Lo spettacolo centrale della serata si svolge sul palco del teatro Palladium. Bugimirò, sogno segreto di un tarlo, ideazione e danza di Alessandro Pintus. Dal buio in sala l’attenzione si focalizza sull’unico elemento scenografico dello spettacolo: un armadio in legno composto da un’anta dipinta con stampa giapponese, un paio di cassetti, uno specchio. Semplice e immobile nasconde in realtà qualcosa di vivo. Un tarlo mangia-legno lo abita e lo consuma. Attraverso la sua danza, Pintus mette in scena due punti di vista differenti. Da un lato quello dell’uomo che cerca con ogni mezzo di combattere lo sporco e le forme di vita che da esso si generano. Come un vero detective alla ricerca del colpevole segue le tracce di sporco create dal piccolo tarlo; le sue armi letali sono la scopa e l’aspirapolvere, con la mascherina protettiva sul viso elimina piccoli cumuli di polvere e segatura creatisi sotto l’armadio ad opera dell’intruso. Il suo obiettivo è creare un ambiente asettico; pulire ogni interstizio diventa attività ossessiva: necessità impellente di disinfettare, sterilizzare. Dall’altro punto di vista è messa in scena la storia del tarlo/bruco che vive, cresce e trova nutrimento all’interno dell’armadio. La danza descrive le fasi della sua crescita, dal bozzolo costrittivo al momento del dispiegarsi delle grandi ali di farfalla. Scene in cui l’uso della video-art (ad opera di Simone Palma) riesce a creare grande effetto spettacolare e ad essere un vero supporto alle suggestioni della danza. La vita dell’appena nata farfalla finisce tra un tappeto di rose e lo scontro con una gabbietta elettrica che frigge gli insetti fastidiosi per l’uomo. Una storia semplice in cui si rivela il forte contrasto tra l’evoluzione poetica del piccolo insetto e l’atteggiamento estremo, tanto da diventare ridicolo, dell’uomo/aspirapolvere.

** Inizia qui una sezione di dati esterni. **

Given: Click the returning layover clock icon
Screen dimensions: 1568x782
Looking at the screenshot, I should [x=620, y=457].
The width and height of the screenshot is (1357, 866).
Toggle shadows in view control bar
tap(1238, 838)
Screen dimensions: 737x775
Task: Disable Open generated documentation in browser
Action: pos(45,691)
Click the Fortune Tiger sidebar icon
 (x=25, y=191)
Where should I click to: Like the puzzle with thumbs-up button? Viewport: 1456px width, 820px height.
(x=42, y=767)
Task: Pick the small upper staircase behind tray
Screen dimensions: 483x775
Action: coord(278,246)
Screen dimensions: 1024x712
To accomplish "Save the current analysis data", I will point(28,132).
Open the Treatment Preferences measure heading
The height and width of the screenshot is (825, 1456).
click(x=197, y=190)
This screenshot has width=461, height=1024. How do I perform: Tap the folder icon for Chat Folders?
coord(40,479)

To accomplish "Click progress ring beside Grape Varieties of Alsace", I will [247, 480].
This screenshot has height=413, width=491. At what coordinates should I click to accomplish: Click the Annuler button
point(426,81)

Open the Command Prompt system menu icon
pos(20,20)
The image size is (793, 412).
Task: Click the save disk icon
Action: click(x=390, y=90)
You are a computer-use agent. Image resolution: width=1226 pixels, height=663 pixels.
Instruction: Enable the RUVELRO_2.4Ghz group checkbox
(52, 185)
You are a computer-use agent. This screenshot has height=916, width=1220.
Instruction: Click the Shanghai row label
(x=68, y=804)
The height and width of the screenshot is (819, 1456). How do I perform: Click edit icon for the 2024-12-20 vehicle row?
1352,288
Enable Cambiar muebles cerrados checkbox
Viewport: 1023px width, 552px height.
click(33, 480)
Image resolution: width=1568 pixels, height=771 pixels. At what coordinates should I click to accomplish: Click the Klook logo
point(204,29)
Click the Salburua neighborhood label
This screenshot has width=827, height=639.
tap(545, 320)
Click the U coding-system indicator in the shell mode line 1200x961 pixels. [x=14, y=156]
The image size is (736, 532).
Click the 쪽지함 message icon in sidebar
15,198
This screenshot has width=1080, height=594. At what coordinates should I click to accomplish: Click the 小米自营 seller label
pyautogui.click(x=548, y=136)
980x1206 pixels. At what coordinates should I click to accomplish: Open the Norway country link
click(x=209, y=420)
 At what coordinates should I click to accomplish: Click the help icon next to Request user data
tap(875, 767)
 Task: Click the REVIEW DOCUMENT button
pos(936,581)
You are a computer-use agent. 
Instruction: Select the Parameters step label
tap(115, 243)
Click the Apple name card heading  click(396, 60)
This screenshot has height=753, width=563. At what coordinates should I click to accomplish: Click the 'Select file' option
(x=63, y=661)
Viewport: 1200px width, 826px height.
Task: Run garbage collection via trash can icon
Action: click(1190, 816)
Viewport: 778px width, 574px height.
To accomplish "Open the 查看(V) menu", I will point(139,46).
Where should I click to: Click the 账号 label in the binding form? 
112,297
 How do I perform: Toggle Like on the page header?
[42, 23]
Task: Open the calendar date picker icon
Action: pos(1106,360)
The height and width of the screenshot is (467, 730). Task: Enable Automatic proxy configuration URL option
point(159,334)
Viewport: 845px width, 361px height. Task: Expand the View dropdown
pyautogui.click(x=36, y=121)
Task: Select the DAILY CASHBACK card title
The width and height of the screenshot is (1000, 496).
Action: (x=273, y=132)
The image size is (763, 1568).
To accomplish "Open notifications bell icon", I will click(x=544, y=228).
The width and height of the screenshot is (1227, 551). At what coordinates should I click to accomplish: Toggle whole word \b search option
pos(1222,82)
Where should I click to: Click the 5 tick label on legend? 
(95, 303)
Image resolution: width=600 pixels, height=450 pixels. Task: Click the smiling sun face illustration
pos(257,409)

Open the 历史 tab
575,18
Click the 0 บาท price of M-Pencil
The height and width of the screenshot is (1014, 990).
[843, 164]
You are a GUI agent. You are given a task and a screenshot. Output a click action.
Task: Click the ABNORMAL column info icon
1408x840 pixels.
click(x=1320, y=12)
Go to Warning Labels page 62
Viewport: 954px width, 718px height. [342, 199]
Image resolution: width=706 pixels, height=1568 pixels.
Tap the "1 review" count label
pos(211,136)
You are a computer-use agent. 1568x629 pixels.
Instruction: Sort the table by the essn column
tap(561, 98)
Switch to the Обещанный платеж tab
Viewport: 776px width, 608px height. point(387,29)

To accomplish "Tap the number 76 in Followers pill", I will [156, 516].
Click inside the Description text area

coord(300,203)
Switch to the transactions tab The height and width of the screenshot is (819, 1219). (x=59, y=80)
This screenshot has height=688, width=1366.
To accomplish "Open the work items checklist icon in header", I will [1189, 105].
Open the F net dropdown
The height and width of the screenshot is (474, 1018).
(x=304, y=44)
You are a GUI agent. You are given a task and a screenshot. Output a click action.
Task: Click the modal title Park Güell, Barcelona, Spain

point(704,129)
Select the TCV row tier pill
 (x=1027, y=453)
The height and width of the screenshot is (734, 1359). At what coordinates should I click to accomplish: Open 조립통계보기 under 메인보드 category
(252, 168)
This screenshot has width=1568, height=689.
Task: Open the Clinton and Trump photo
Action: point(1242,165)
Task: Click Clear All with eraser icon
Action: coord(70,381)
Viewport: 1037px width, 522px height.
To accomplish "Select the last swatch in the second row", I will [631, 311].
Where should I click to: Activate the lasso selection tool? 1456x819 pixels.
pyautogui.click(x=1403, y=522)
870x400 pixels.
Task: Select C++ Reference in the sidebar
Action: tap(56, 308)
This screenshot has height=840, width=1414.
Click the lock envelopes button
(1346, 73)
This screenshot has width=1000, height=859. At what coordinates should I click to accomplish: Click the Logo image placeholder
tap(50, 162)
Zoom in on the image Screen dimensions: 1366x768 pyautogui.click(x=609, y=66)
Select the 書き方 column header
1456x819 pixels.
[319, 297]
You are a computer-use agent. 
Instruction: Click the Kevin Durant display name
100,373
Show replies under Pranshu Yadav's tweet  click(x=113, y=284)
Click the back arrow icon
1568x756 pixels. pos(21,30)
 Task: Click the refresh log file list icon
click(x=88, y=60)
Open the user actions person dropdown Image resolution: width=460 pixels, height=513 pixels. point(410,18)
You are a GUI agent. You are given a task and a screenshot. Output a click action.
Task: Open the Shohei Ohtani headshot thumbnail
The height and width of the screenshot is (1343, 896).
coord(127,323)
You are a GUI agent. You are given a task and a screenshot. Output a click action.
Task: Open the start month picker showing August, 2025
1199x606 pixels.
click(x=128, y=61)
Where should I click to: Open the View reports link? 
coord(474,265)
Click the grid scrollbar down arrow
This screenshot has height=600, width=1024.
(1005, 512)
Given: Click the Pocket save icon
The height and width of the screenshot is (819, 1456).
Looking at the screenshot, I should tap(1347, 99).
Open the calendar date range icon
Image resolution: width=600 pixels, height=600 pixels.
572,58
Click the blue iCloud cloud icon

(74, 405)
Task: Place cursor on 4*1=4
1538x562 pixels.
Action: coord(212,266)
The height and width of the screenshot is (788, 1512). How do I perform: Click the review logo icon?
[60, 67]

La prima serata di Teatri di Vetro si conclude con un’ultima performance, Lavori in corso, che vede protagonista Luisa Merloni nei panni di una presentatrice dalla comicità clownesca e un pò surreale. Si comporta come un personaggio fuori contesto, come se fosse capitata sulla scena per puro caso, interagisce col pubblico che partecipa divertito. Levandosi la maschera legge un brano di Artaud, e da personaggio femminile stereotipato arriva ad assumere quasi una valenza di denuncia politico-sociale.
Uscendo dal teatro e svoltando l’angolo ecco sulla parete di un palazzo l’installazione video-sonora di Fabrizio Crisafulli, Polidoro dialogo tra un danzatore e un cespuglio. Una performance videoproiettata in cui l’autore stesso esegue per un lungo periodo movimenti accellerati e continui. In bianco e nero, ricorda il Chaplin di Tempi moderni con i suoi gesti ripetitivi, i ritmi disumani e spersonalizzanti, ma Crisafulli non lavora in fabbrica e le sue azioni senza inizio e senza fine sembrano piuttosto una sperimentazione futurista.